Any sort of syrup typically used as a sugar replacer that contains sugar in the food label

Sugars we don’t need to count as ‘free’:

  • Lactose in milk and dairy products
  • Sugar naturally present in fruit, including dried, tinned and stewed
  • Sugar naturally present in veggies
  • Sugar naturally present in grains and cereals

How do we work out our daily free sugar intake?

As an adult, if you're eating roughly 2000 kcals a day that would mean your intake of calories from free sugar should be no more than 100kcals a day. (5% of 2000)

1g of carbohydrate contains 4kcals.

This means no more than 25g of sugar (just over 6 teaspoons) a day! (100 divided by 4)

For an athlete, or someone who trains regularly, sugar can be very beneficial., even a superpower; fuelling epic workouts and helping to build more muscle, so you can eat more Muscle Food.

Certainly, nothing to fear!

If you’re not an athlete, and you do want to eat something that’s particularly high in free sugar, it may be an idea to wait until after you’ve done some exercise – or even after a period of low food intake.

Our muscles (and liver) store sugar as glycogen. After a workout, muscle glycogen will have been used, and then when the sugar is eaten, it goes back into the muscles to replenish glycogen stores.

But don’t stress it. If you fancy something sweet and you can afford it within your daily energy needs without sacrificing other important nutrients, then have it, and do not feel guilty, just be careful not to fall into a trap of losing an appropriate balance; skipping meals so you can have cake!

How should sugar consumption translate to our population?

We live in an obese nation, that's a fact.

The cause of obesity is down to eating more energy than we utilise.

So, is sugar to blame?

But sugar tastes damn good, and that means it's quite easy to over consume.

Additionally, as it doesn't contain much bulk or fibre, it doesn't necessarily make you feel full, so you're likely to eat more food throughout the day to keep hunger at bay.

This means - more calories going in, and then weight gain.

In our culture with an obesity epidemic, any strategy that increases awareness of the dangers of drinking our calories can only be a positive step, so I do support the sugar tax for that reason, but I also think along with the sugar tax we need to be careful not to demonize ALL sugar.

It’s about knowing the balance we should be practicing, and having the skills to implement this into our own lives, something that many people do not know how to do.

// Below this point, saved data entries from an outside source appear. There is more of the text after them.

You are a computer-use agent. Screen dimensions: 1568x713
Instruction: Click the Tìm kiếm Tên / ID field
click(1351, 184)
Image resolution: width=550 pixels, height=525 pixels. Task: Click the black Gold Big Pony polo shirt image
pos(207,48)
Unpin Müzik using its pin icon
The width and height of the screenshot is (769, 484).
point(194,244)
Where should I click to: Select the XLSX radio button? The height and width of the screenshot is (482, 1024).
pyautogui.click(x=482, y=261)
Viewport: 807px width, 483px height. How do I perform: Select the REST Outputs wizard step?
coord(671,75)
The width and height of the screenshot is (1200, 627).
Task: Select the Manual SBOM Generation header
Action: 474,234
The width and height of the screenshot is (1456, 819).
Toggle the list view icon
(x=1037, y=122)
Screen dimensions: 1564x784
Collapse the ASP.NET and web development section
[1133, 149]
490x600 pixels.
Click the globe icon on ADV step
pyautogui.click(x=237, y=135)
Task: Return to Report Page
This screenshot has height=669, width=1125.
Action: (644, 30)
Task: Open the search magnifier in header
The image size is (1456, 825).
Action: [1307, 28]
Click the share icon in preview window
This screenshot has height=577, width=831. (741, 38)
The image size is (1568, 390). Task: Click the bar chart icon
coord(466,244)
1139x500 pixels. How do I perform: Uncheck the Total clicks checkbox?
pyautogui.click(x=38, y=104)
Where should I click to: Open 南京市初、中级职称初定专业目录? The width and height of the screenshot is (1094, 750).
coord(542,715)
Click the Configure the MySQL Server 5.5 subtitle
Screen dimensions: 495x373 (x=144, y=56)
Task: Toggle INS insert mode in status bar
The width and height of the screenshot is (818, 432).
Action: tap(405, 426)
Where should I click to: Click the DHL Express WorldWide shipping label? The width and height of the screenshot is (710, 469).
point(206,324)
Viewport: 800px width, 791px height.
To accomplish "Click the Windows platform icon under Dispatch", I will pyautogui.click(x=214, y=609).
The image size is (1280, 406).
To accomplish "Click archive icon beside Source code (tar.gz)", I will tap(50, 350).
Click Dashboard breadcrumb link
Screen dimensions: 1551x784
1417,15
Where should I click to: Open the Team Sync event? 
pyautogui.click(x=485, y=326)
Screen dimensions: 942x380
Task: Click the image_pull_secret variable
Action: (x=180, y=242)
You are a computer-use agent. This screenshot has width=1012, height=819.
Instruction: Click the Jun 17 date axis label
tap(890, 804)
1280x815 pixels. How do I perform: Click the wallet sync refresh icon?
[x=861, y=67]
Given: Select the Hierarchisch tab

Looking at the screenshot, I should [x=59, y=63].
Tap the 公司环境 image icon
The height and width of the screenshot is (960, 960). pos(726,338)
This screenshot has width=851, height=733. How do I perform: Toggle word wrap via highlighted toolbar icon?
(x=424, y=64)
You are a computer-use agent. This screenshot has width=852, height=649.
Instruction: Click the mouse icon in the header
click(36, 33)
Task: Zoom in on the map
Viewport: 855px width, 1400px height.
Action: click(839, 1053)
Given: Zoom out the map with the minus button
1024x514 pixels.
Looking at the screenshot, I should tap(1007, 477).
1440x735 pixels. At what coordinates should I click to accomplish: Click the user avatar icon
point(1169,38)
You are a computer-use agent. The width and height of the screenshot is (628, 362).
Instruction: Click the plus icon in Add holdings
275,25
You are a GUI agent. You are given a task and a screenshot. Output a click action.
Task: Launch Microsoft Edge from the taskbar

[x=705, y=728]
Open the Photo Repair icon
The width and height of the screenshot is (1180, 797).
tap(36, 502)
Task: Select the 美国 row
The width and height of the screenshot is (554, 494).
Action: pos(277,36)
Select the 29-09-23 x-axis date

Our culture seems to has never-ending holidays – Halloween, Christmas, Valentines, Easter, Summer Break – plus the family events of birthdays anniversaries etc., which all comes with justifications for overindulgence.

I wonder; have we become a society of never ending gluttony and excess?

Do you eat too much sugar?

Have you tried to follow a sugar free diet?

Perhaps you stay within the 5% daily guidelines?